En dépit des déclarations rassurantes de son conseiller principal pour l’Afrique, Donald Trump ne cache plus sa vision utilitariste du continent. Sous couvert de sécurité migratoire, de « bon sens économique » et de priorités nationales, Washington restructure sa politique étrangère avec une froide indifférence aux conséquences pour l’Afrique.
L’administration américaine coupe, réforme ou suspend brutalement les principaux canaux de soutien aux pays africains, tout en durcissant son contrôle sur les institutions financières internationales comme le FMI. En face, des dirigeants africains souvent discrets, parfois résignés, peinent à peser sur les décisions de la première puissance mondiale.
Le démantèlement de l’aide américaine s’est opéré à un rythme soutenu. Après l’Usaid, bras historique du développement, Donald Trump s’en est pris au Millennium Challenge Corporation, une structure-clé qui finançait des infrastructures dans plusieurs pays africains. Cette orientation annonce un retrait durable de Washington dans le financement des politiques publiques africaines, y compris dans les domaines sensibles que sont la santé, la sécurité alimentaire ou les urgences humanitaires. Selon des projections de l’université de Denver, la suppression de ces appuis pourrait plonger 19 millions de personnes dans l’extrême pauvreté d’ici à 2030.
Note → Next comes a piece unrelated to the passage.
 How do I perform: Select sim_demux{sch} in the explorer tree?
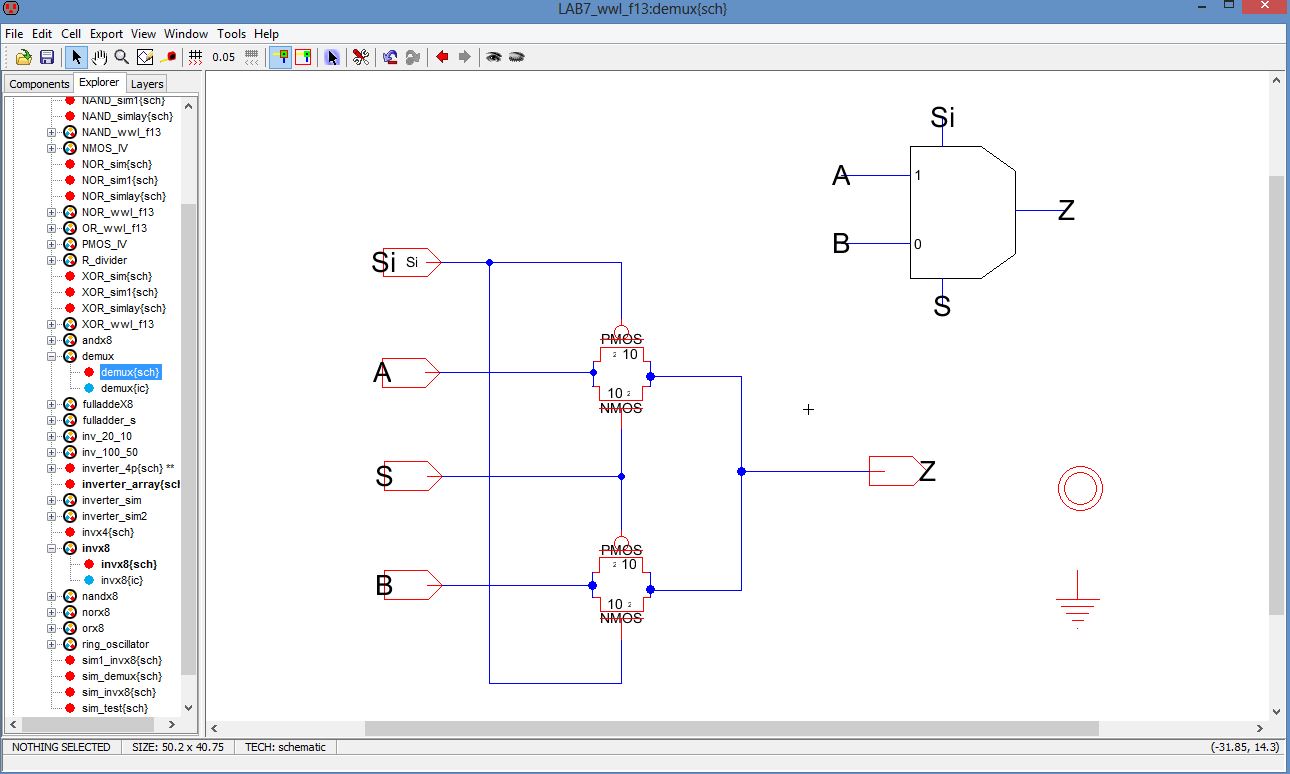[x=121, y=676]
Une absence de réaction politique assumée
Les capitales africaines n’ont pour l’instant opposé que peu de résistance. Soucieux de ménager leurs liens diplomatiques avec les États-Unis, la plupart des chefs d’État évitent les critiques frontales. Le président zambien Hakainde Hichilema, lui, a salué ironiquement une « gifle sur les deux joues », en appelant à une plus grande autonomie africaine. Mais la réalité budgétaire est brutale : dans un contexte de contraction économique mondiale, d’endettement croissant et d’instabilité géopolitique, nombre de pays africains dépendent encore de l’aide extérieure.
L’AGOA sous menace, le multilatéralisme affaibli
Symbole de la coopération commerciale Afrique–États-Unis, l’African Growth and Opportunity Act (AGOA) pourrait ne pas survivre au second mandat de Trump. Prévu pour expirer en septembre, cet accord permet à une trentaine de pays africains d’exporter des biens sans droits de douane vers les États-Unis. Mais face à la guerre commerciale initiée par la Maison Blanche, son renouvellement semble illusoire. Même si les échanges restent modestes, certains pays comme Madagascar ou le Lesotho risquent d’être touchés par des surtaxes jusqu’à 50 %.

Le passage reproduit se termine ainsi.